長年スティッツェル=ウェラー社を率いてきたジュリアン・"パピー"・ヴァン・ウィンクルが1965年に亡くなった後、息子のジュリアン・ジュニア(二世のこと)は他の相続人との意見の相違から、1972年にスティッツェル=ウェラー所有の蒸留所とブランドをノートン・サイモン社へ売却することを余儀なくされました。しかし、彼は名前や物語を余程気に入っていたのか、アメリカの小説家ワシントン・アーヴィングの物語をモチーフにしたブランドだけは売却せず、スティッツェル=ウェラー蒸留所からウィスキーを購入出来る権利とボトリング契約を残したことで、オールド・リップ・ヴァン・ウィンクルを甦らせ販売し始めます。その事業は1981年にヴァン・ウィンクル二世が亡くなると息子のジュリアン・ヴァン・ウィンクル三世に引き継がれますが、スティッツェル=ウェラーとのボトリング契約が切れたことでジュリアン三世は致し方なく(妻も子供四人もおり、多額の借金を背負うことになるから)アンダーソン郡ローレンスバーグにある旧ホフマン蒸留所をベン・リピーから購入しました。ジュリアン三世はスティッツェル=ウェラーからのバルク・ウィスキー、またその他の蒸留所からもウィスキーを購入し、コモンウェルス蒸留所として様々な銘柄でボトリングを続けました。80年代にはおそらく知る人ぞ知る小さな存在だった会社は、90年代に祖父への敬意を直接的に表す「パピー・ヴァン・ウィンクル」を発売、幾つかの賞を得たことでウィスキーの世界から注目を集め出します。しかし、スティッツェル=ウェラー蒸留所はユナイテッド・ディスティラーズの傘下になった90年代初頭に蒸留が停止されてしまいました。そこで、原酒の枯渇を懸念したジュリアン三世は、新しい供給先としてバッファロー・トレース蒸留所を選び、2002年、合弁事業としてオールド・リップ・ヴァン・ウィンクル・ディスティラリーを立ち上げます。同社のブランドは段階的にスティッツェル=ウェラーからバッファロー・トレースの蒸留物へ変わりました。2010年以降は「パピー」がバーボン愛好家以外の一般大衆にも認知され出し、バーボン・ブームの到来もあってカルト的人気を得、それに釣られてその他のブランドも高騰。オールド・リップ・ヴァン・ウィンクルも日本に住む「庶民派ウィスキー飲み」が手を出せる金額ではなくなり、そもそも日本へ輸入されることもほぼなくなりました。バッファロー・トレースのフランクフォート産の物ですらそのような状況の今日、ジュリアン三世がハンドメイドで瓶詰めしていたローレンスバーグ産の物は、特に愛好家に珍重され求められています。

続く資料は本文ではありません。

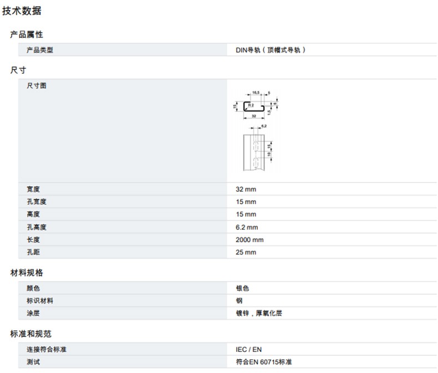Screen dimensions: 438x373
Task: Click the 高度 row label
Action: pyautogui.click(x=33, y=214)
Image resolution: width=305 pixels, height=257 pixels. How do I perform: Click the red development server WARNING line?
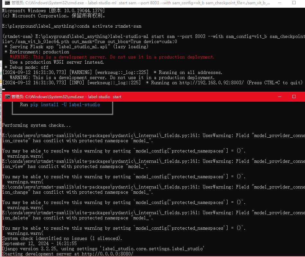[112, 57]
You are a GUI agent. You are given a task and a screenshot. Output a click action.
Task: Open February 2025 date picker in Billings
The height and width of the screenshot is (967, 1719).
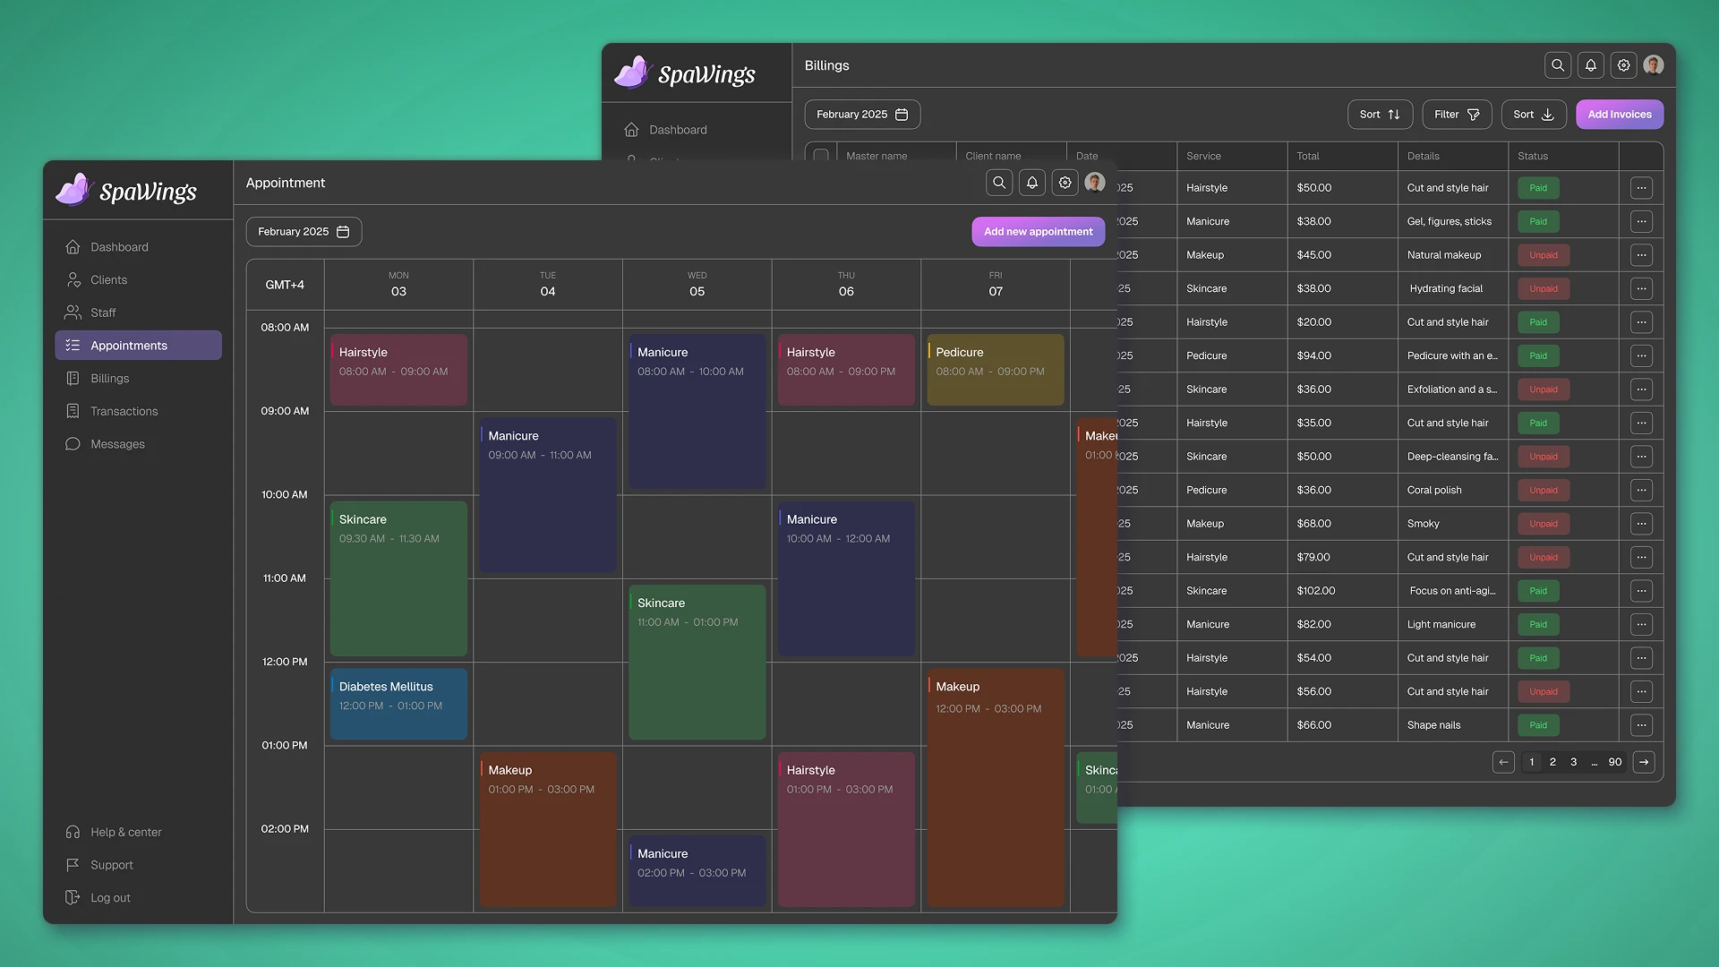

そこで今回ご紹介する「ヴァン・ウィンクル」の付かないヴァン・ウィンクル製品であるスクエア・ボトルの「オールド・リップ」なのですが、これは日本向けの輸出用ラベルでした。4年熟成86プルーフ緑ラベルと12年熟成105プルーフ黒ラベルの二種類があり、日本のバーボン愛好家には知られたブランドです。おそらく発売期間は80年代後半から90年代後半(もしくは2000年代初頭?)までではないかと思われます。少なくともフランクフォート表記のオールド・リップは見たことがないので、2002年以降には製造されていないと推測しました。お詳しい方はコメントよりご教示下さい。
それは措いて、中身の原酒について。ジュリアン三世は「ヴァン・ウィンクル・ファミリー・リザーヴ」や「ヴァン・ウィンクル・セレクション」、初期の「パピー・ヴァン・ウィンクル」、またその他の銘柄ではスティッツェル=ウェラー以外の原酒を使うこともありました。しかし、聞くところによると彼は「オールド・リップ・ヴァン・ウィンクル」のブランドにはスティッツェル=ウェラー原酒を使うことを好んだとされます。それからすると、おそらくこの「オールド・リップ」もスティッツェル=ウェラー原酒で間違いないでしょう。では、最後に飲んだ感想を少しだけ。

OLD RIP 12 Years Old 105 Proof
今回はバー飲みです。先日まで開けてあったオールド・リップ12年が前回のウイスキークラブ(定期イヴェント)で飲み切られたとのことで倉庫からストックの新しいボトル出して来てくれました。なので開封直後の試飲となります。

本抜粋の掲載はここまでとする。